Find the number of zeros after the decimal in $$3^{-100}$$. If $$\log_{10} 3=0.4771$$

Answer 1

Hint: In this question it is given that if $$\log_{10} 3=0.4771$$, then find the number of zeros after the decimal in $$3^{-100}$$. So to find this first of all we have to consider $t=3^{-100}$, and after that by applying $\log$, we will get the solution.
So in order to get the solution we need some basic formulas of logarithm, which are,
$$\log a^{b}=b\log a$$.........(1)
if $$\log_{a} b=k$$, then $$b=k^{a}$$........(2)
Complete step-by-step solution:
Let, $t=3^{-100}$
Now taking logarithm in the both side of the above equation, we get,
$$\log_{10} t=\log_{10} 3^{-100}$$
$$\Rightarrow \log_{10} t=-100\log_{10} 3$$ [ since, $$\log a^{b}=b\log a$$]
$$\Rightarrow \log_{10} t=-100\times 0.4771$$ [ given, $$\log_{10} 3=0.4771$$]
$$\Rightarrow \log_{10} t=-47.71$$
As we know that, if $$\log_{a} b=k$$ then $$b=a^{k}$$.
So by using the above formula, we get,
$$\log_{10} t=-47.71$$
$$\Rightarrow t=10^{-47.71}$$
Therefore, we can say that the number of zeroes in $$3^{-100}$$ after decimal is 47.

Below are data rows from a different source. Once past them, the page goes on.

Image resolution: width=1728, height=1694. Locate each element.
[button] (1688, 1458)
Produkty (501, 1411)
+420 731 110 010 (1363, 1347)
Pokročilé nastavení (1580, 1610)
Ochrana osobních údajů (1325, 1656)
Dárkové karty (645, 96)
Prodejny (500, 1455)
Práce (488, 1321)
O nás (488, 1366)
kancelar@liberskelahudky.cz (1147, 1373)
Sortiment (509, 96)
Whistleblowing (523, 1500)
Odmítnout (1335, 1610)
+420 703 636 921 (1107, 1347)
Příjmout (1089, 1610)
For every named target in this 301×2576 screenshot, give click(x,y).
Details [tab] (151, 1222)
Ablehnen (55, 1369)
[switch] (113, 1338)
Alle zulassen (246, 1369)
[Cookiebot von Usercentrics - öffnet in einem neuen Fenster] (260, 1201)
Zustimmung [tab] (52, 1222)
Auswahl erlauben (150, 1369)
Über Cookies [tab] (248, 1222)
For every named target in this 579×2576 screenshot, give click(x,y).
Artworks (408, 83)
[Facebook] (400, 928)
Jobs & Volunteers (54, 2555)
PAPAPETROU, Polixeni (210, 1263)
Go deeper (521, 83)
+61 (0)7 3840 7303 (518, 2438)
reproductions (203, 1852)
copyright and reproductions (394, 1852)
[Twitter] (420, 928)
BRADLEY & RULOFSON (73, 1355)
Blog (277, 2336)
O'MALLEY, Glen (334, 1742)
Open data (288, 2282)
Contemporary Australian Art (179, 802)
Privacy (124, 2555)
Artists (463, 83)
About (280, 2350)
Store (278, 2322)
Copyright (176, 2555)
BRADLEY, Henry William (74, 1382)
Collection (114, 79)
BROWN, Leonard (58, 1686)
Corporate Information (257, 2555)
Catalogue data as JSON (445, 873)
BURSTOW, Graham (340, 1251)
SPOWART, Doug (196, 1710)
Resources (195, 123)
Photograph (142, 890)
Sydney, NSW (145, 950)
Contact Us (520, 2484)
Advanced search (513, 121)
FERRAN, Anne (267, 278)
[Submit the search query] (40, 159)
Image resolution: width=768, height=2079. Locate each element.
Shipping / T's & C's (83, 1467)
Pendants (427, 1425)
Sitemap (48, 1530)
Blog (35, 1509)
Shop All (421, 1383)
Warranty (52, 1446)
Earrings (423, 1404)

Note: While solving, you need to know the basic formulas of logarithm that we have already mentioned in the hint portion also you have to know that $10^{-n}$ is defines a decimal number where the number of zeros after decimal point is ‘n’ and if ‘n’ is itself a decimal number then the number of zeros will be the greatest integral value which is less than ‘n’.